When BofA's Michael Hartnett releases his monthly Fund Managers' Survey, the one chart we always head straight to is the one laying out what the "smart money", aka the polled investors who make up the survey, is most worried about, or as they put it: what are the biggest "tail risks."
The chart below shows that as recently as a month ago, what jept everyone at night by a substantial margin, with 45% putting it as their top fear, was a China Recession, followed by an EM debt crisis.
How things have changed in the subsequent month.
As the chart below shows, the biggest investor fear in February had nothing to do with a Chinese recession or an EM Debt crisis, and everything to do with the dreaded "R" word right inside the gold ole' US of A. In fact, four of the top "tail risks" are brand news, and in addition to a US recession include energy debt defaults, quantitative failure and a topic we have been covering since mid-2015, China's relentlessly encroaching capital controls.
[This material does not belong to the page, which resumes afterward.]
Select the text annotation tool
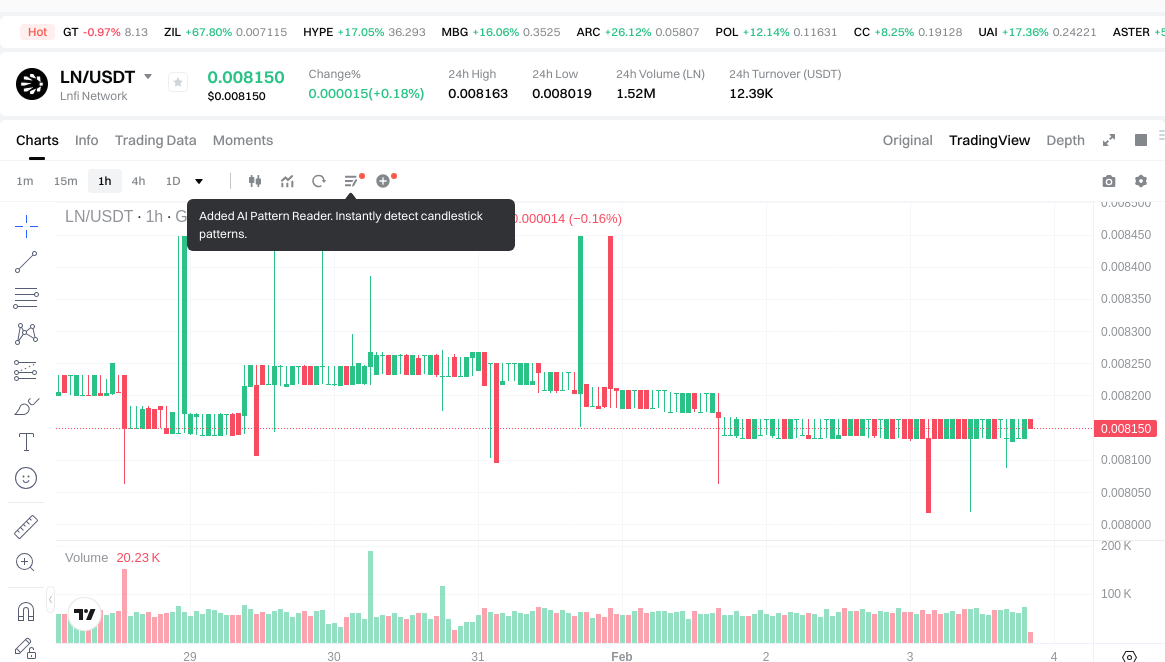The image size is (1165, 662). point(26,441)
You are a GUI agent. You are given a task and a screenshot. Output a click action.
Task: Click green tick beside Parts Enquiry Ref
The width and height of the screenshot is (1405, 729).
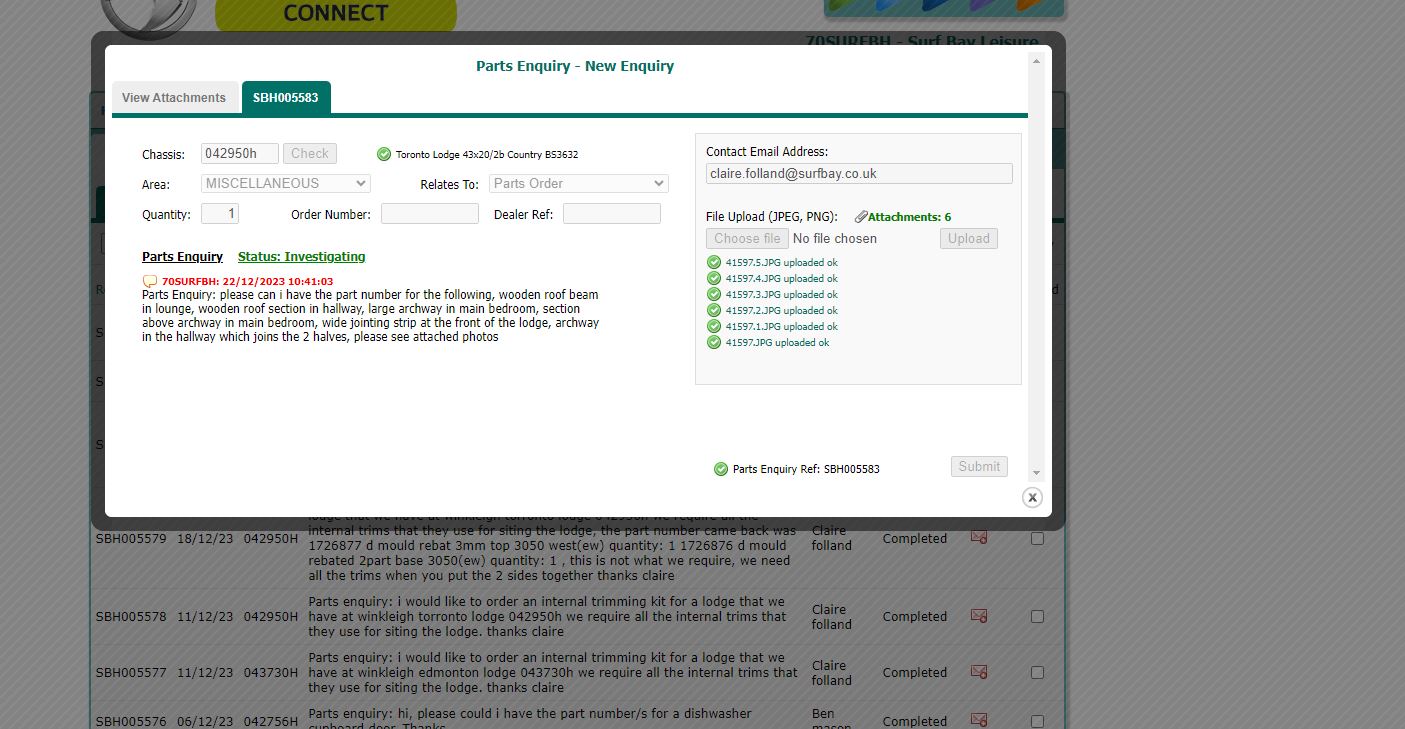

To be sure, calling for a US recession as recently as December was heresy, and even now using the 'R' word is normally met with derision along with a line of standard-market-responses as to why that is nonsense (yield curve not inverted, services will save us, ...but why would The Fed have hiked rates). However, as BofAML's latest investor survey finds, not only does a great majority believe global growth is in "late cycle," but the biggest tail-risk is a US recession, outworrying geopolitical risk.
Confirming fears that not only was a Fed hike an error, but that instead the Fed should be planning to cut rates, the percentage of "smart money" thinking the global economy is "late-cycle" rises to highest level since Aug’08 with 19% now believing a recession is likely to occur in the next 12 months (up from 12%).
Which leads us to the next question: is a US recession now "priced in", and what will be the next bad news catalyst to force the next, and completely unexpected, leg lower in the stock market?